*Data shown*.
START

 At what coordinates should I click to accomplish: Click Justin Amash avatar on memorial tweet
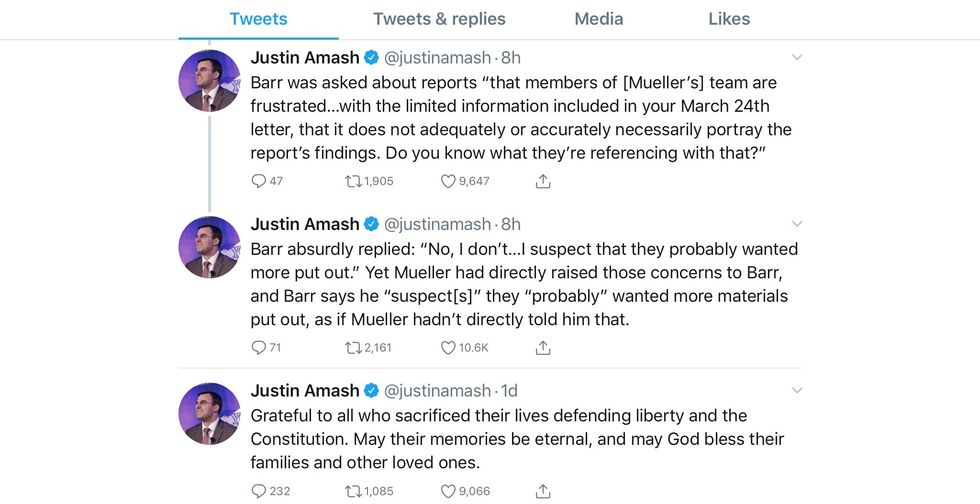tap(209, 414)
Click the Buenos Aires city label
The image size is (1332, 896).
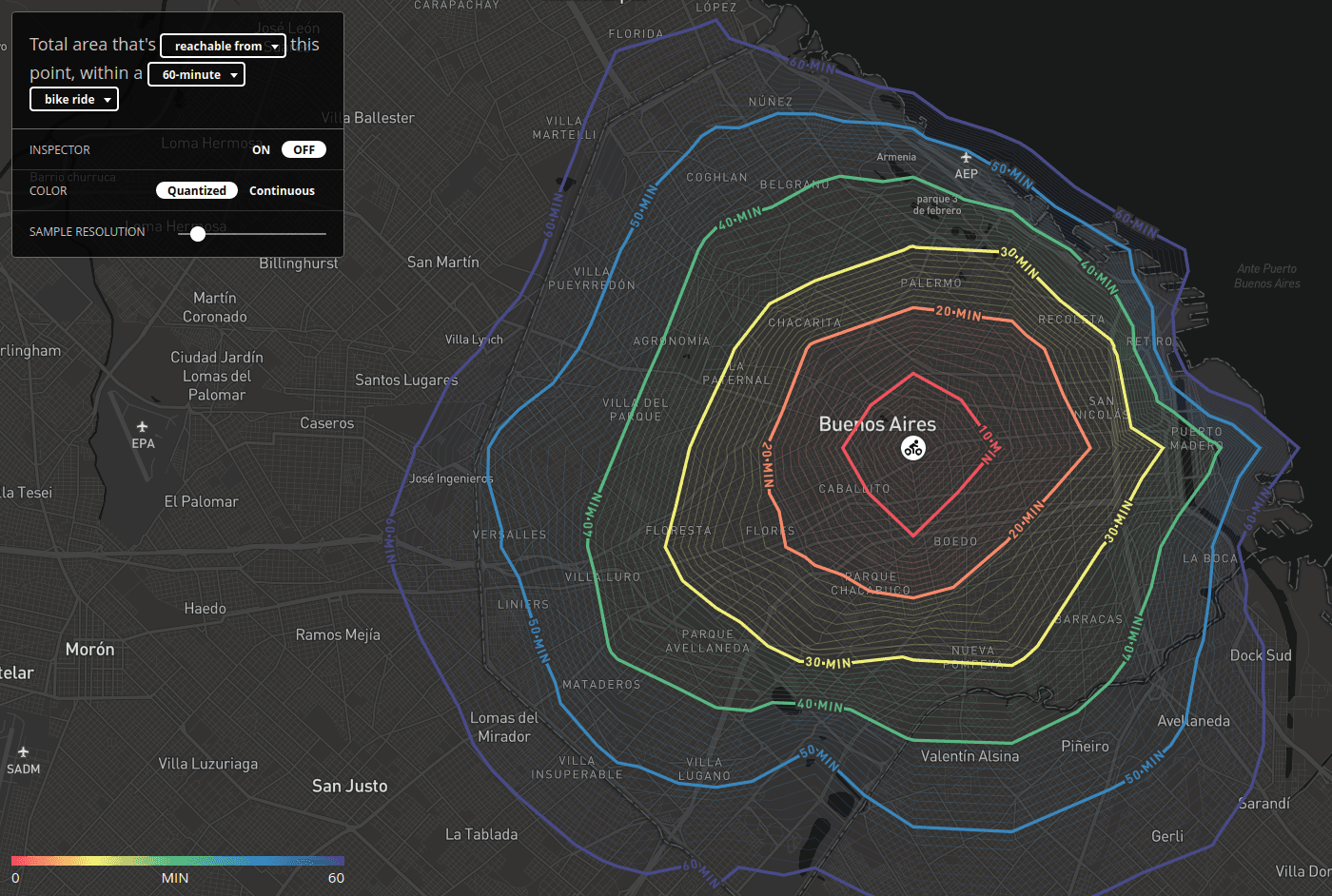point(876,423)
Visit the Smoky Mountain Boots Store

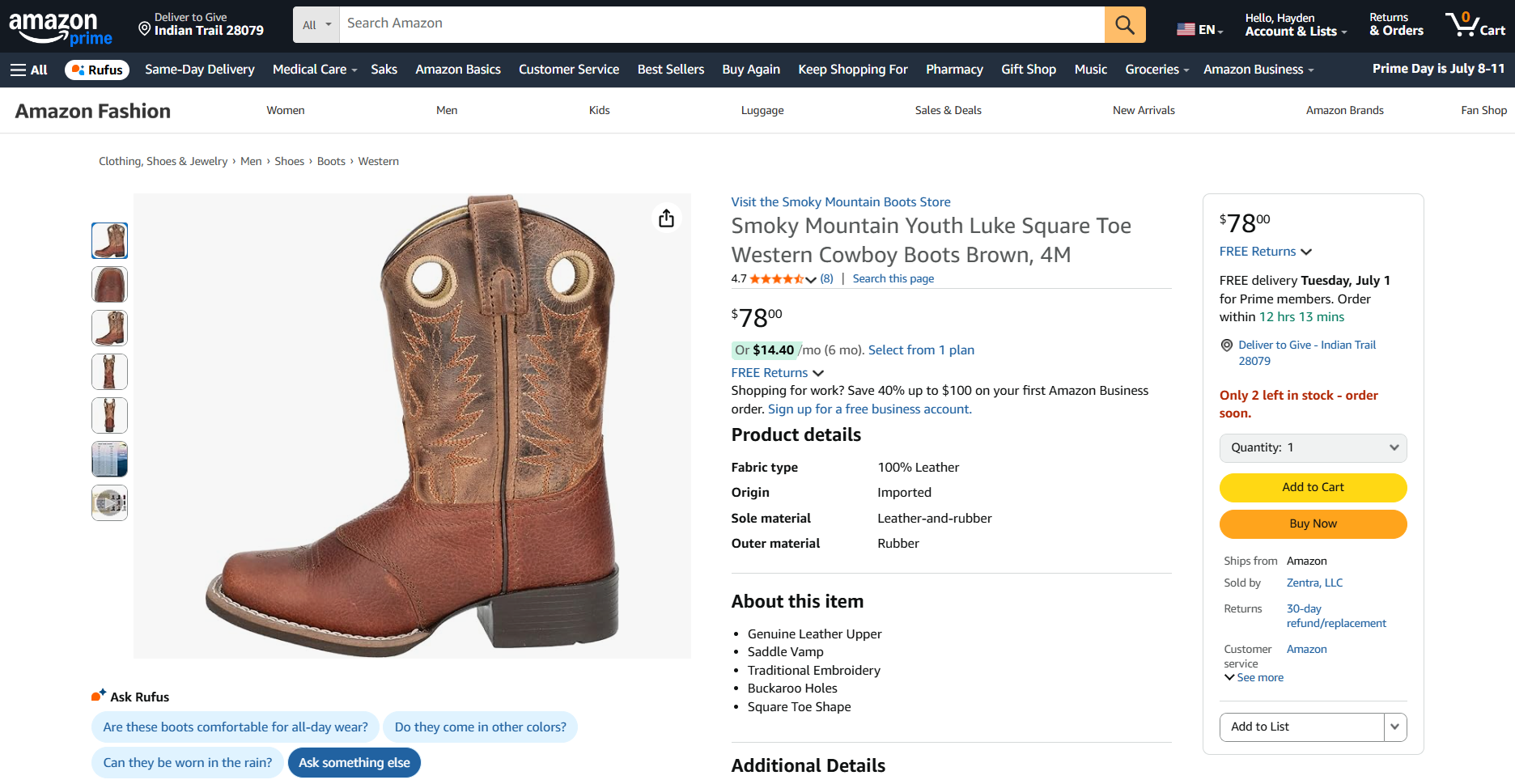[840, 202]
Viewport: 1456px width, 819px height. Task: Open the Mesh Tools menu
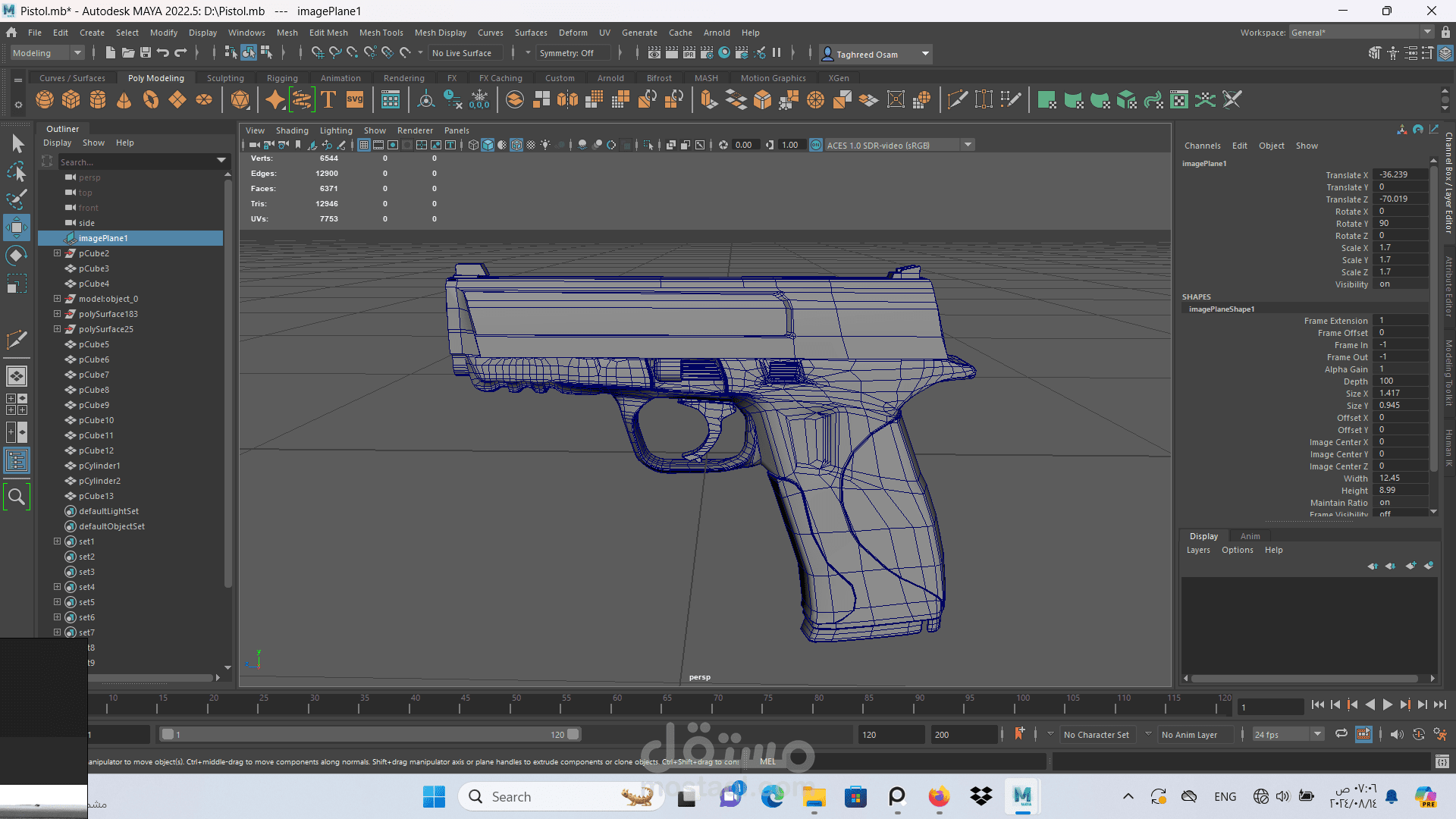point(381,33)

END

*Short task*. In the lines running from the one holding "Viewport: 1456px width, 819px" through the end of the records, inclusive, replace "Mesh Tools" with "Edit Tools" and reproduce those lines otherwise unchanged, omitting the pictures.

*The result*.
Viewport: 1456px width, 819px height. Task: Open the Edit Tools menu
point(381,33)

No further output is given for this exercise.